A real common question from muskie anglers is: “What do I do when I’ve located a big one?” Of course questions on triggering and wondering why figure eights didn’t work are common too. The hard thing for folks like me, is that there really are no certain answers. I’ve certainly never figured out how to catch ’em all. All that can honestly be offered for consumption – are things that have worked for us before at times. If you’ve located any muskie, and especially if so – a big one – you’ve accomplished quite a bit, actually.
And to be honest, some of the success that you are likely to experience later because of it, often, isn’t with the same fish you originally located. (It’s easy to learn not to let that bother you.) There is no doubt at all, that rumors of muskies strictly being loners is false. A good feeding area is a good feeding area – and they don’t necessarily take turns. It’s a good spot. When a big fish follows but doesn’t trigger, there are several things to try, and to a certain extent, it depends on the amount of fishing pressure on the water. A fish that followed and didn’t hit is tough to trigger. Each additional time it follows and doesn’t hit… it generally gets tougher.

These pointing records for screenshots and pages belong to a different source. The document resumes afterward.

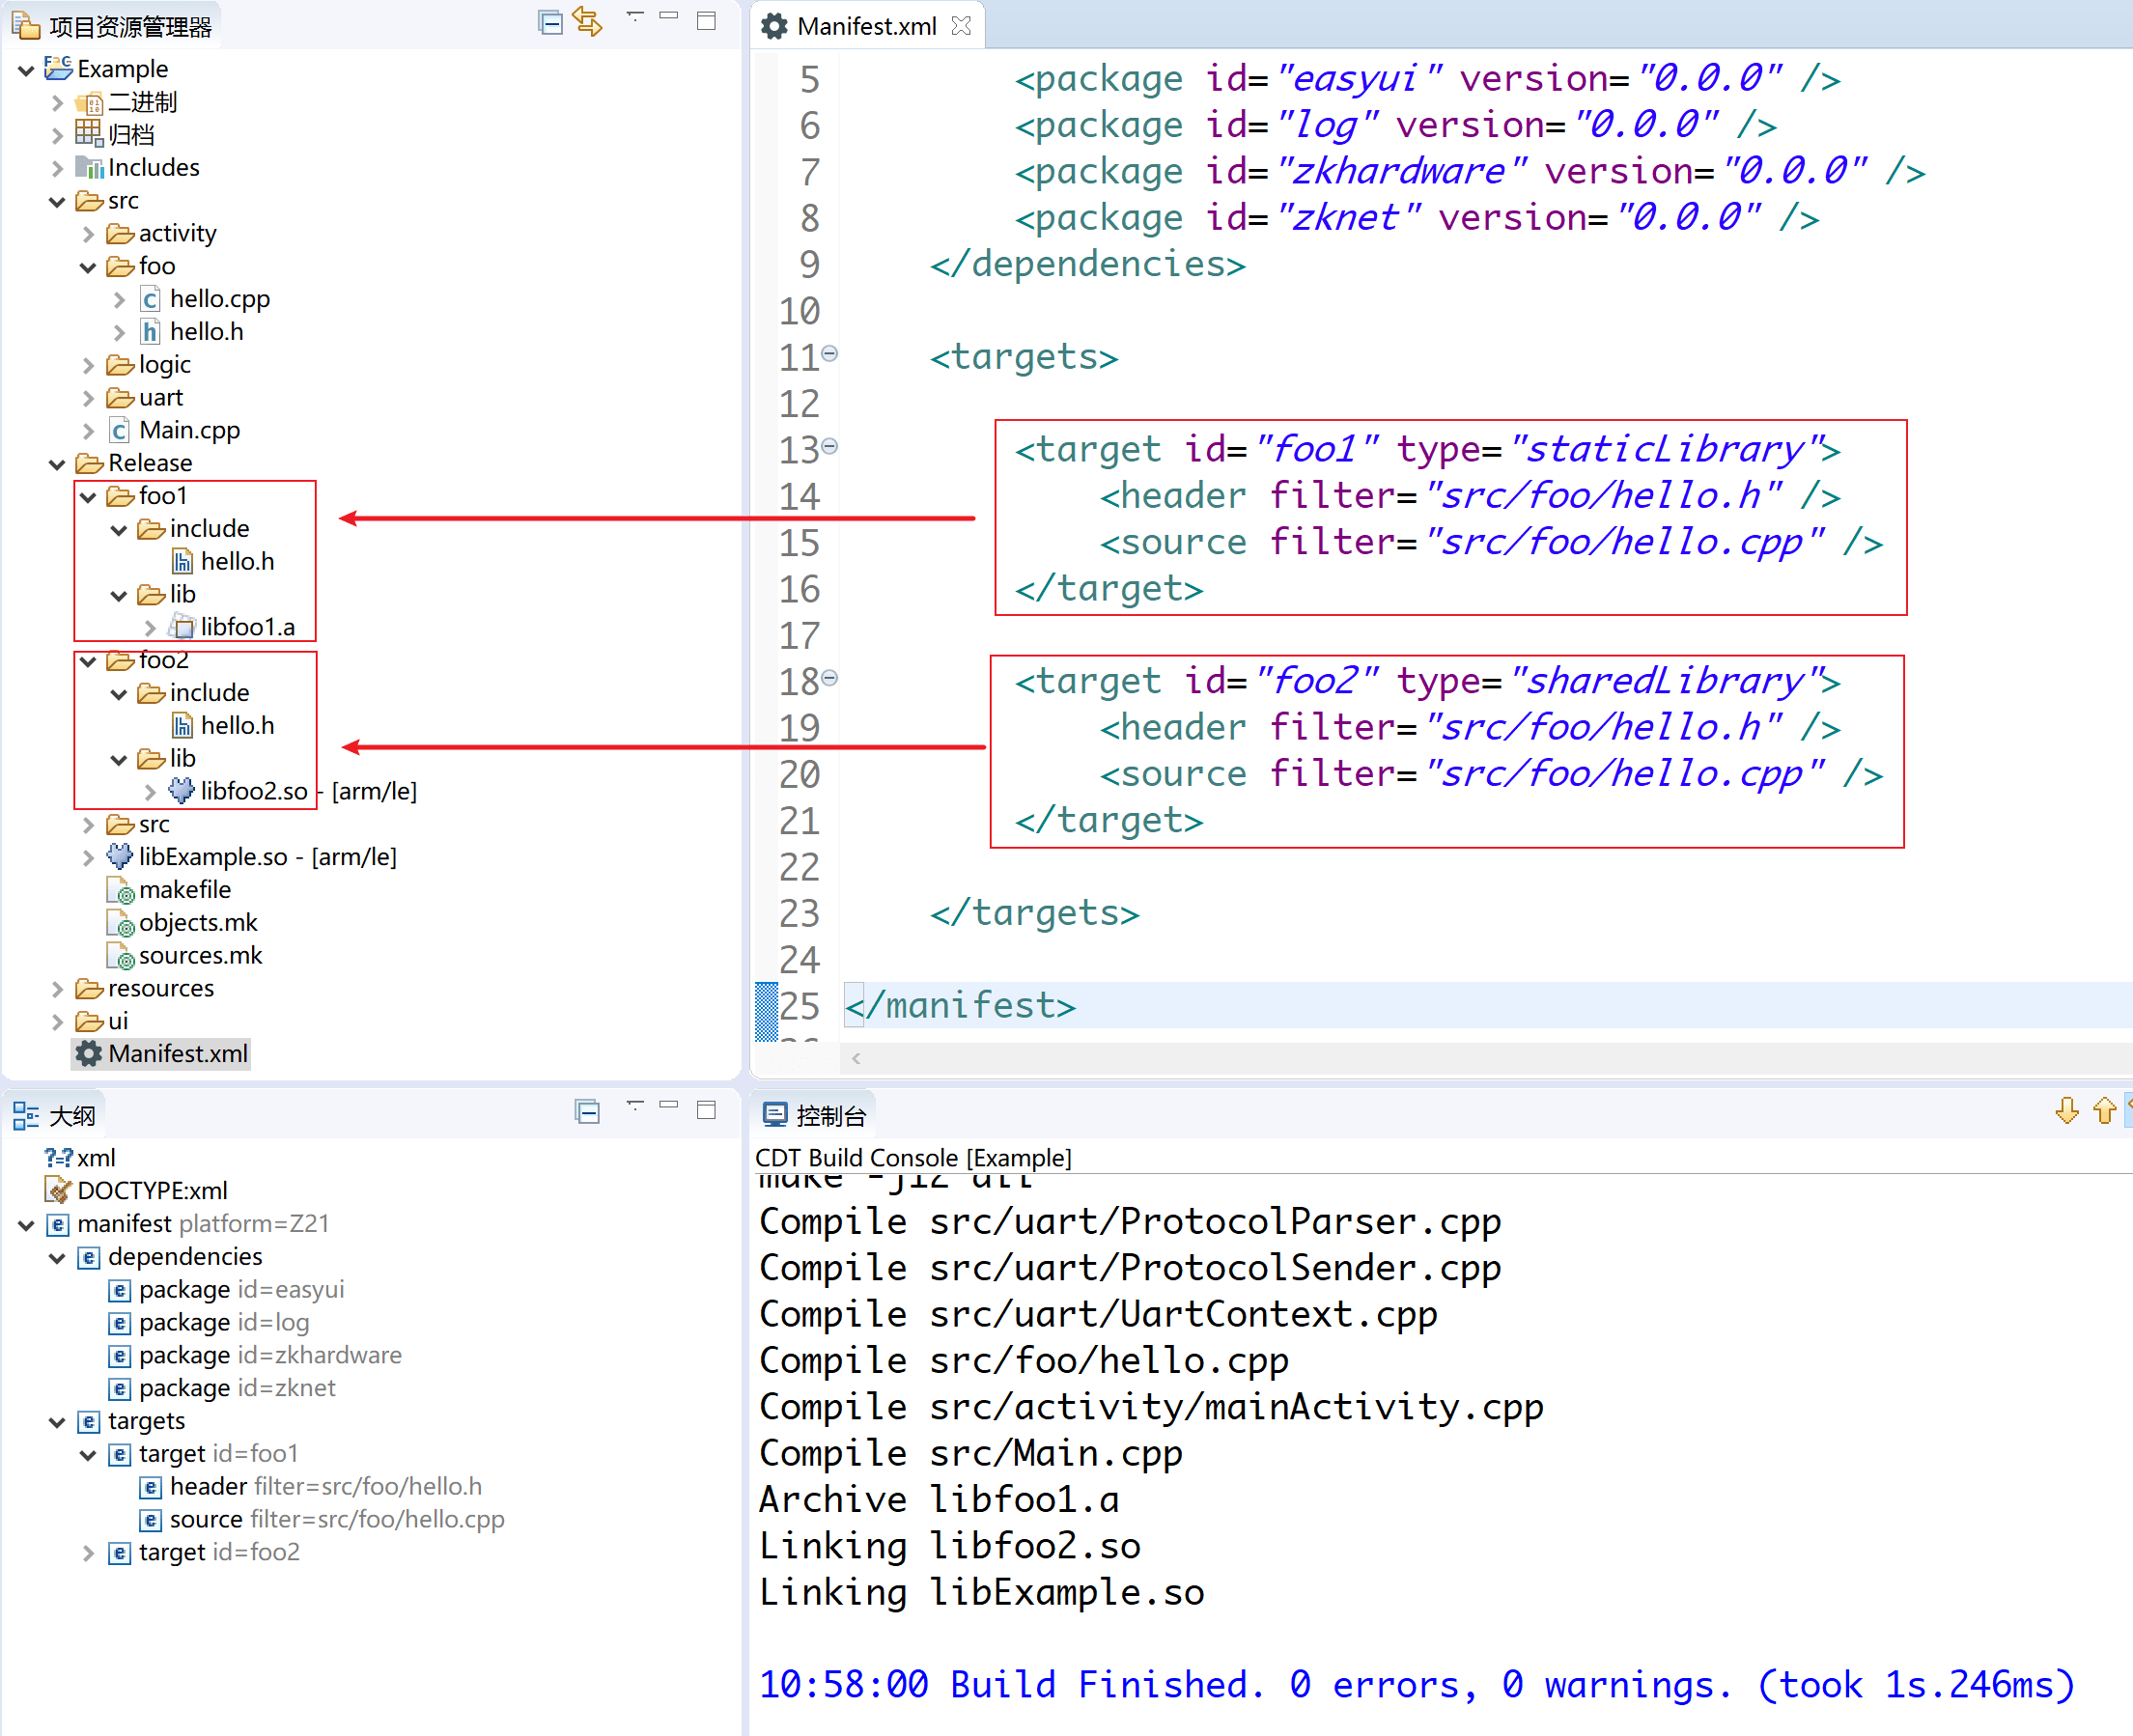
Task: Select hello.cpp under foo folder
Action: coord(219,299)
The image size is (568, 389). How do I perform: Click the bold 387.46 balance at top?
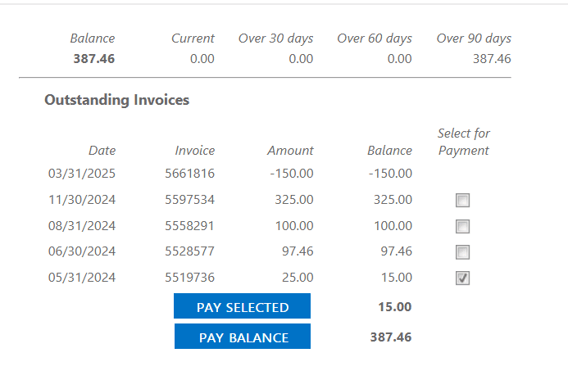pyautogui.click(x=94, y=59)
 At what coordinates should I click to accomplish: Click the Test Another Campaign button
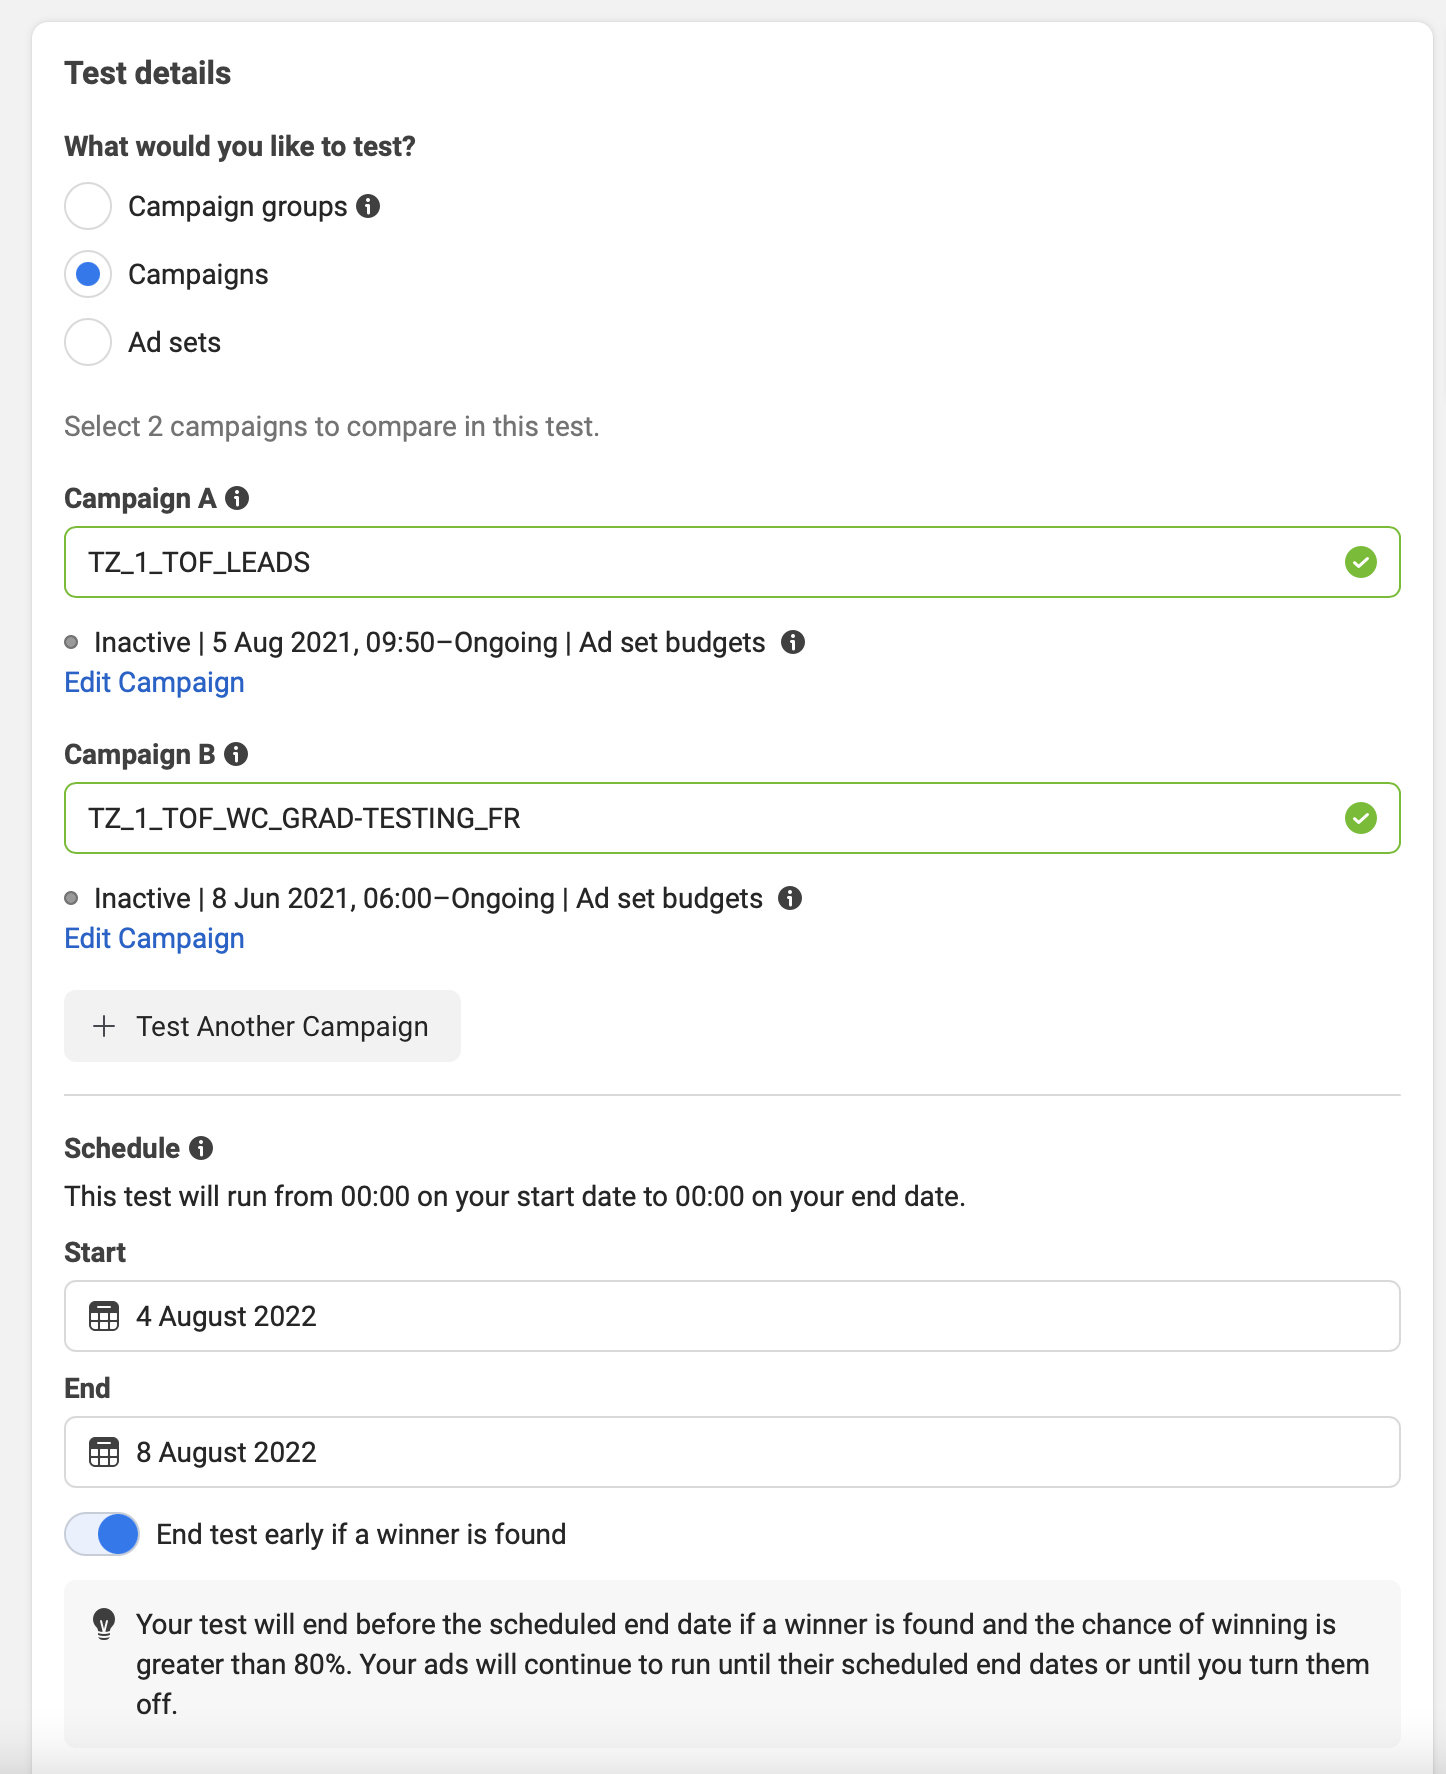click(262, 1026)
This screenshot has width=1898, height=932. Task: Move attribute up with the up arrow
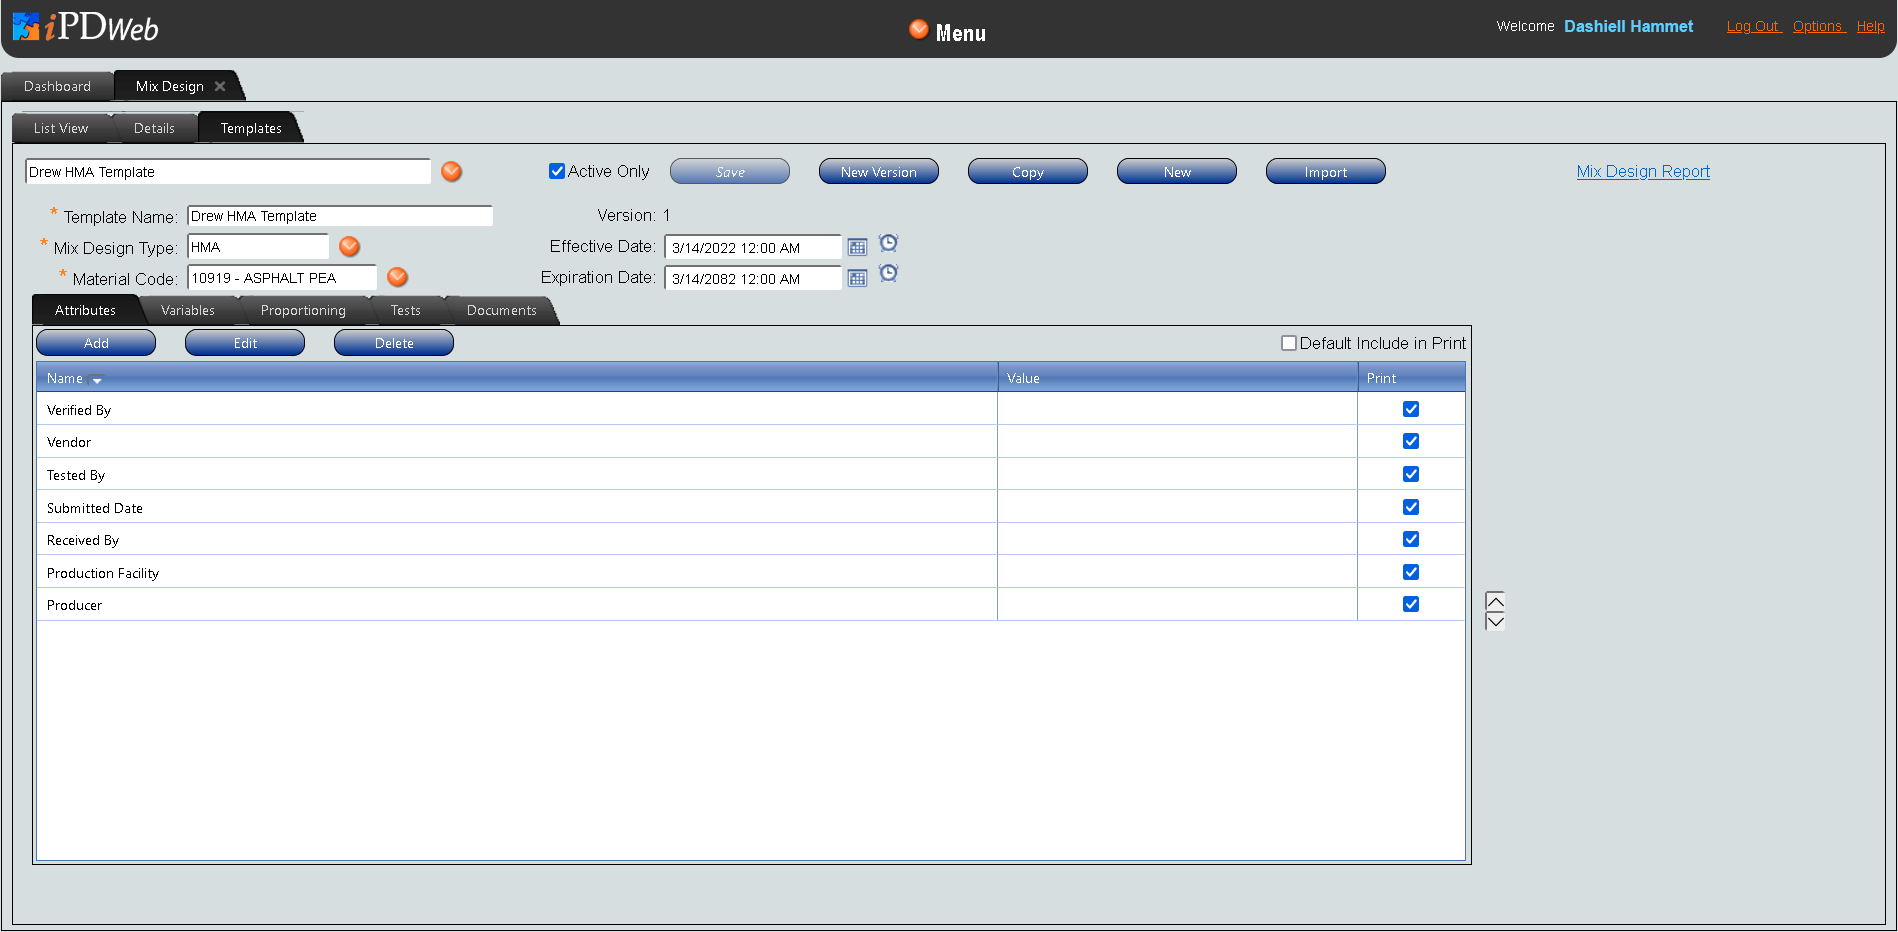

I know of success stories from repeated badgering… not moving on at all… just continuing to cast at the same spot. It works sometimes, especially with fish located in thick weeds. I prefer the return method though, whenever there isn’t a lot of competition from other anglers. Try to avoid putting another bait in front of it. Move on. Come back on any weather change, wind-direction change and or light-level change; anything different. Also, at times fish activity just seems to pick up for no apparent reason. Get back there! If possible, change the angle that you approach the fish from as well. Most likely, there was something the fish liked about the presentation it followed; normally, I won’t go for “too” much change in that department. I’ve had a lot of success with keeping the same lure type, and maybe tweaking color or size a bit.